* _Texto fuente_:
Un taxi nos espera en el aeropuerto. Bucarest es una cuna que ha pasado por su purgatorio particular. Es mixtura. La alta cultura de entreguerras se mezcla con los edificios de la etapa comunista, los nichos de una igualdad sepultada por el dogma y la imposición, un palacio del pueblo con vallas blindadas al pueblo. ¿Es contradicción? No, es consecuencia del despiste de este viejo continente, de la inercia, de nuestros miedos. Nos suena. Nos debería sonar, explica Albert Lladó en un artículo del diario español La Vanguardia.

Intentamos atrapar el acento; en una conversación callejera, en la discusión del café, en el diálogo de dos adolescentes que viajan a Transilvania en un tren de niebla. Esta Europa, tan desconocida para nosotros, tiene música de castellano, de italiano y de francés, y ello ratifica que hemos llegado a un hogar en el que nunca hemos estado. Volver a los orígenes. Re-conocerse en el extranjero que habitamos. ¿Existirán las esencias? Sólo si son curvas.

* _Datos proporcionados_:
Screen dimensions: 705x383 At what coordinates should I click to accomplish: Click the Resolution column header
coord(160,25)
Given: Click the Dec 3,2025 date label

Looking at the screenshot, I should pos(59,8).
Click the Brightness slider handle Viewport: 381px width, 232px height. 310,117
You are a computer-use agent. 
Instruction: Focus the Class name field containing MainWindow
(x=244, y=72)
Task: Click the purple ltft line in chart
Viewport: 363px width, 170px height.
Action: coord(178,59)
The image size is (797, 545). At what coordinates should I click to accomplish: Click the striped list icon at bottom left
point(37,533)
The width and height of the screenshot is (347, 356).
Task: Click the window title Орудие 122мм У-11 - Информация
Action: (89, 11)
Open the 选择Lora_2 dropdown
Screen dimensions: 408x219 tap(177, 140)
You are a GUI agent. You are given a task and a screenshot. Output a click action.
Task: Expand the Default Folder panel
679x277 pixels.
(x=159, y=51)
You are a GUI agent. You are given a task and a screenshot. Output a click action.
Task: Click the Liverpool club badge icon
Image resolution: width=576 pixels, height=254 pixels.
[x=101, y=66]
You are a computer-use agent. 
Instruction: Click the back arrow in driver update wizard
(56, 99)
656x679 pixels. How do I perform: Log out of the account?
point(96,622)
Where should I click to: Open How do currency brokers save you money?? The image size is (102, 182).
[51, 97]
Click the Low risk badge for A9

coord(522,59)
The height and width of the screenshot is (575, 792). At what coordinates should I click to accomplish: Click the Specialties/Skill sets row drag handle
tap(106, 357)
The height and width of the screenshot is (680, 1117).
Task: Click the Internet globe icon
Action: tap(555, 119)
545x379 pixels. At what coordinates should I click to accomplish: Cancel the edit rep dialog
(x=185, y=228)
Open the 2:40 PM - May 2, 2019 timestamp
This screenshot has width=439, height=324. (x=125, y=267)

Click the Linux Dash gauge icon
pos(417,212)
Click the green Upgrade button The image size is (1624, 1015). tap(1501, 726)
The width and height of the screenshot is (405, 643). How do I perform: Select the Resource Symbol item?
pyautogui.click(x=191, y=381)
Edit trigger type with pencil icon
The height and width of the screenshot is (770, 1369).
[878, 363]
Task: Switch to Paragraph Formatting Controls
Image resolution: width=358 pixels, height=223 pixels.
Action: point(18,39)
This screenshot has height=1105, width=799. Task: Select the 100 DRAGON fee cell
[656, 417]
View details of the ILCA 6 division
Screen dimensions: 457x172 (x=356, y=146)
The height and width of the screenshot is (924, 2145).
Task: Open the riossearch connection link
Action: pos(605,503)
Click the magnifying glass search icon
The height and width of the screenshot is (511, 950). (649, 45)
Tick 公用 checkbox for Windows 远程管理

* _Preguntas de estudio_:
**a)** En el texto sobre Bucarest, ¿en qué diario apareció el artículo de Albert Lladó?
**b)** Prolonga el texto sobre Bucarest a partir de su última oración.

* _Respuestas del ejercicio_:
**a)** En el diario español La Vanguardia.

**b)**
El taxista, amable, cortés, nos conduce al hotel, en un antiguo barrio judío. Nos alerta de los peligros de una comunidad de gitanos. Ellos, a su vez, nos aguardan con la mirada curiosa, golpeando la chatarra mientras llueve noche cerrada. Un perro (que es un tigre, un lagarto, un lobo estepario y un águila asustadiza) aúlla sin descanso. El racismo, sí, empieza por uno mismo, por el país propio, por las entrañas del animal herido. El racismo no sólo son escopetas y galimatías. Es la sonrisa y los prejuicios del que te muestra la ciudad desconocida. Es el taxista que señala, orgulloso, un nuevo H&M, mostrando así que ya se han subido al carro del que todos estamos a punto de caer. De bocas.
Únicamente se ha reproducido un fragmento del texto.